No doubt each method has its advantages; the laboriously
acquired knowledge becomes more completely a part
of ourselves, but along the metalled way it is obvious
that we cover more ground.
The comparison of these values leads
to the practical question of translations. The
Italian saying which identifies the translator with
the traitor ought to give way to a more grateful and
hopeful modern recognition of the services done by
conscientious translations. We have undoubtedly
suffered in England in the past by well-meaning but
incompetent translators, especially of spiritual books,
who have given us such impressions as to mislead us
about the minds of the writers or even turned us against
them altogether, to our own great loss. But at
present more care is exercised, and conscientious critical
exactitude in translating important spiritual works
has given us English versions that are not unworthy
of their originals.
There is good service to be done to
the Church in England by this work of translation,
and it is one in which grown-up girls, if they have
been sufficiently trained, might give valuable help.

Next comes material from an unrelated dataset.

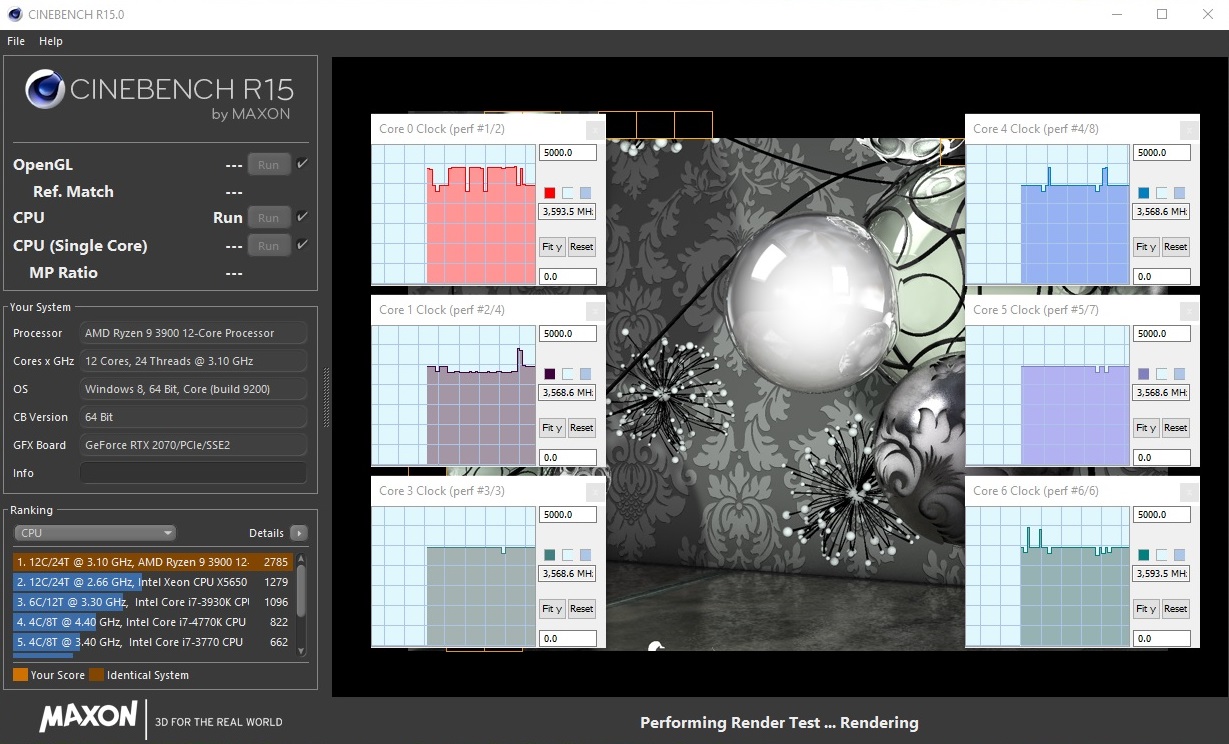Click the Details arrow button in Ranking
Viewport: 1229px width, 744px height.
pyautogui.click(x=298, y=533)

It must be borne in mind that not every book which
is beautiful or useful in its own language, is desirable
to translate. Some depend so much upon the genius
of the language and the mentality of their native
country that they simply evaporate in translation;
others appeal so markedly to national points of view
that they seem anomalous in other languages, as a good
deal of our present-day English writing would appear
in French. It has also to be impressed on translators
that their responsibility is great; that it takes
laborious persistence to make a really good translation,
doing justice to both sides, giving the spirit of
the author as well as his literal meaning, and not
straining the language of the translation into unnatural
forms to make it carry a sense that it does not easily
bear.
The beauty of a translator’s
work is in the perfect accord of conscience and freedom,
and this is not attained without unwearied search for
the right word, the only right word which will give
the true meaning and the true expression of any idea.

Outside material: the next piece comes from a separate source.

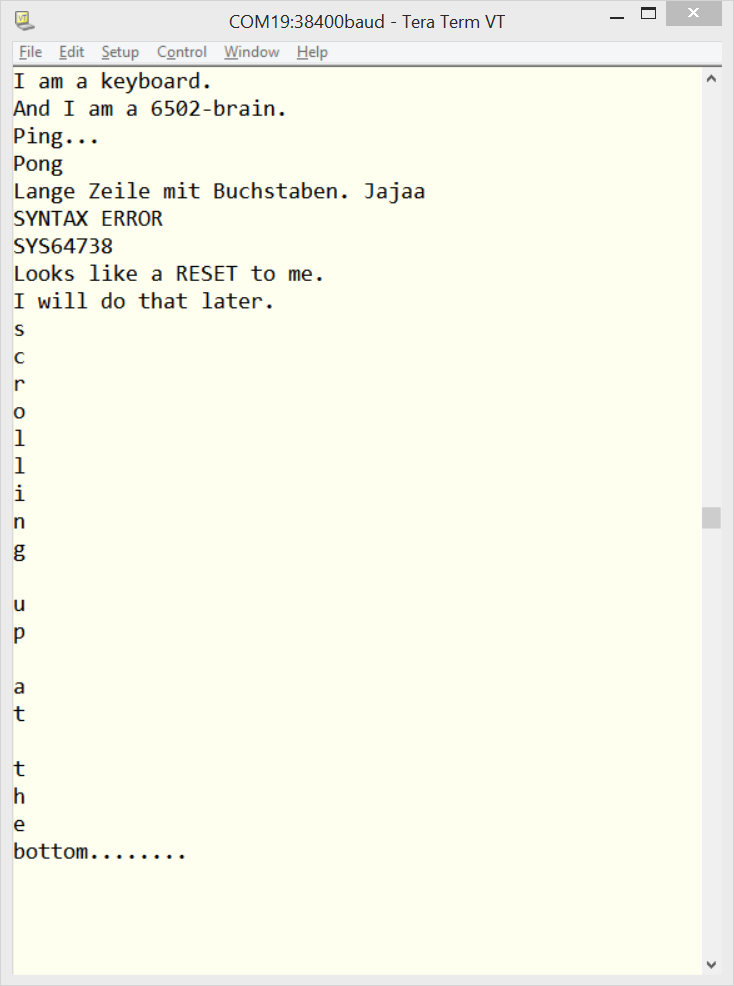Screen dimensions: 734x986
Task: Open the Help menu
Action: click(312, 52)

To believe that this right word exists is one of the
delights of translating; to be a lover of choice and
beautiful words is an attraction in itself, leading
to the love of things more beautiful still, the love
of truth, and fitness, and transparency; the exercise
of thought, and discrimination, and balance, and especially
of a quality most rare and precious in women mental
patience. It is said that we excel in moral patience,
but that when we approach anything intellectual this
enduring virtue disappears, and we must “reach
the goal in a bound or never arrive there at all.”
The sustained search for the perfect word would do
much to correct this impatience, and if the search
is aided by a knowledge of several modern languages
so that comparative meanings and uses may be balanced
against one another, it will be found not only to
open rich veins of thought, but to give an ever-increasing
power of working the mines and extracting the gold.